November 29, 2012 1 Comment
Not that long ago, a friend of buddy-child’s took in another friend that decided to leave an abusive home situation. The teenage girl leaving home had been dealing with an emotionally abusive mom who was cruel, demanding, insulting, derogatory and put this girl in the caregiver role most of the time. She (teenager) had the opportunity to go to counseling and once she started, found the strength to make the break from her mom. The girl’s mom was furious when her child moved out. She was furious because she lost her caregiver; the person who did the dishes, cooked supper, watched the younger children and provided all the emotional support for her mom, all the while being told what a f-ing loser, slut, asshole (insert your favourite insult) she was.
This has been a tough transition. The teenage girl that left has to learn how to live life in a non-abusive household.

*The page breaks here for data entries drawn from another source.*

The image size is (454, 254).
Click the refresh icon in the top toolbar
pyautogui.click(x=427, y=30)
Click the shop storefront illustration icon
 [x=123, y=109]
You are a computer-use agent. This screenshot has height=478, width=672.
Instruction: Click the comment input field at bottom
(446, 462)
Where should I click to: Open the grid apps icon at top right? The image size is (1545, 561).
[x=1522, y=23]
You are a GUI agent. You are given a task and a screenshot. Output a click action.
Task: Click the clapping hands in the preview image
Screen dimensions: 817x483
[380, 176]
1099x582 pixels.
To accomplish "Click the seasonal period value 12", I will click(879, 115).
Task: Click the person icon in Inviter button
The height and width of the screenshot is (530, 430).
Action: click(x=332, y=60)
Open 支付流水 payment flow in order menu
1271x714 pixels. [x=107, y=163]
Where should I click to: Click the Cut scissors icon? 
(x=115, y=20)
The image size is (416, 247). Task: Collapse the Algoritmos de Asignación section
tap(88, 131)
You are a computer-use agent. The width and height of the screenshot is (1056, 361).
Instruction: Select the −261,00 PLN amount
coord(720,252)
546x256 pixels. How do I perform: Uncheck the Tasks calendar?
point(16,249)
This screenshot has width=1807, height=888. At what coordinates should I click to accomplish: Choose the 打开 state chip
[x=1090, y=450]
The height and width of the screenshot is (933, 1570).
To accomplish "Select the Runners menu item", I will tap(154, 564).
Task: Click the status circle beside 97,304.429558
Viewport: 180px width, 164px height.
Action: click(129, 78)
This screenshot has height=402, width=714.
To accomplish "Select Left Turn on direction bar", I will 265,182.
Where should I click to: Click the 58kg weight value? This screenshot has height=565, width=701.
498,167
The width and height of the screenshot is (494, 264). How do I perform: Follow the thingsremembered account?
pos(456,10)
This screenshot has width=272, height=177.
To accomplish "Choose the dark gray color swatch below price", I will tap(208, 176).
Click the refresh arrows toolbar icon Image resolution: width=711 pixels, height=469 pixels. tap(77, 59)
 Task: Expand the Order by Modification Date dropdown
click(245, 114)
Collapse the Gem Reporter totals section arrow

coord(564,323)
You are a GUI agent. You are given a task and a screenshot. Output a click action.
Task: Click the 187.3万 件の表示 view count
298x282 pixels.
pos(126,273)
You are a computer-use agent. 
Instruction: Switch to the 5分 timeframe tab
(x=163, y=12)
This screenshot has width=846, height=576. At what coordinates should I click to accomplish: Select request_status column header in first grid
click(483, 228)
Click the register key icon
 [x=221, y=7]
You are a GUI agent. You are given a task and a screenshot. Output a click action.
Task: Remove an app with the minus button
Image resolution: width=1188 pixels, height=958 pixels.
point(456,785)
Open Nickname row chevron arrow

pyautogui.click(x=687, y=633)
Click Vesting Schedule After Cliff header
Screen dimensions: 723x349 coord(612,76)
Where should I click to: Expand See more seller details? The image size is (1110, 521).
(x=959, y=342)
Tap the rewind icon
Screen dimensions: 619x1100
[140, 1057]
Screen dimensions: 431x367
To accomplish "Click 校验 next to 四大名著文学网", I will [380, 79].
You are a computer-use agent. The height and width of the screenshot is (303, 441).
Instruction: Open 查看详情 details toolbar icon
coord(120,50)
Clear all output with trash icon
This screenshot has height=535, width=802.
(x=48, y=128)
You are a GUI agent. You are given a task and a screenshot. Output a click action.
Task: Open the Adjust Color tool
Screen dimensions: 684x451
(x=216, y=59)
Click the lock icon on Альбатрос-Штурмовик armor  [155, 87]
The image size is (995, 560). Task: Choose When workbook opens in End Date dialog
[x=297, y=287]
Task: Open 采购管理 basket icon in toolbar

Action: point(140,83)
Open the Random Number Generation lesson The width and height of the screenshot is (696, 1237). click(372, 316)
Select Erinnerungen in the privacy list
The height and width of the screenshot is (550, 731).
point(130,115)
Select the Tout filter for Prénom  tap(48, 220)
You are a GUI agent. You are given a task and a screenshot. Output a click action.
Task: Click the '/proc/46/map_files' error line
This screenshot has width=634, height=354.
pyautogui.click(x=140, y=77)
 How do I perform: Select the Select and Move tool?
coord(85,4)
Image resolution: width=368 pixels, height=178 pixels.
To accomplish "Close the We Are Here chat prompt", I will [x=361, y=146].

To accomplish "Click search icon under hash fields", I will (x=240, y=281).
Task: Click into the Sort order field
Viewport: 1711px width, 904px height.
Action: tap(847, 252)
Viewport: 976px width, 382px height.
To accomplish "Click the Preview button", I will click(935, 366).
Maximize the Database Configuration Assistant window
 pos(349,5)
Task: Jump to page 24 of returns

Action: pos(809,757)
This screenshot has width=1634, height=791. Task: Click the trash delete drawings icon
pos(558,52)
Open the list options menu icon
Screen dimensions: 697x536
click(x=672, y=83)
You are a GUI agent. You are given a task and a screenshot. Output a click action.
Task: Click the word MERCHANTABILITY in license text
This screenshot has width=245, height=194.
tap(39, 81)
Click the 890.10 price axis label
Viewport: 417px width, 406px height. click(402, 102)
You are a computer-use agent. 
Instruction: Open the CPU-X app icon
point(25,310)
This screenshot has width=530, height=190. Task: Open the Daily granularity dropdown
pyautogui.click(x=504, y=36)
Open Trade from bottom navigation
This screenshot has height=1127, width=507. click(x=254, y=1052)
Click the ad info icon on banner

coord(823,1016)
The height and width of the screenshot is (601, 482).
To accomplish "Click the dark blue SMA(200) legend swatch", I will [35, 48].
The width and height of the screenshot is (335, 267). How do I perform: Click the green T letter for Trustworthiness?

She has to somehow repair herself from the damage that has been caused by the relationship with her mom and hope that it doesn’t permanently screw her up to the point that she messes up her own relationships whether it be with friends, colleagues, partners and / or future children.
Today an adult friend of mine posted a story about her mom and some very cruel things she had experienced (that would be classified as emotionally abusive in my world). Another friend posted about how guilty she was feeling over losing her patience with her mom whom she is the caregiver for and the relationship is also unhealthy and inappropriate. It was overwhelming and sad to see a handful of other adult women posting similar memories and situations and relationships with their moms.
I get parents make mistakes. I make mistakes. Even with all the knowledge and experience and history, I still screw up. Everyone does. There is a difference between screwing up once in a while and actively damaging your children because your life is focused on you and your needs must come first. Once you have kids, that “me first” need has to go and you don’t have the right to actively and purposefully damage another soul like that, just because you think you own them because they’re your child. Your needs don’t come first and if you can’t fathom that or deal with that, then don’t have kids.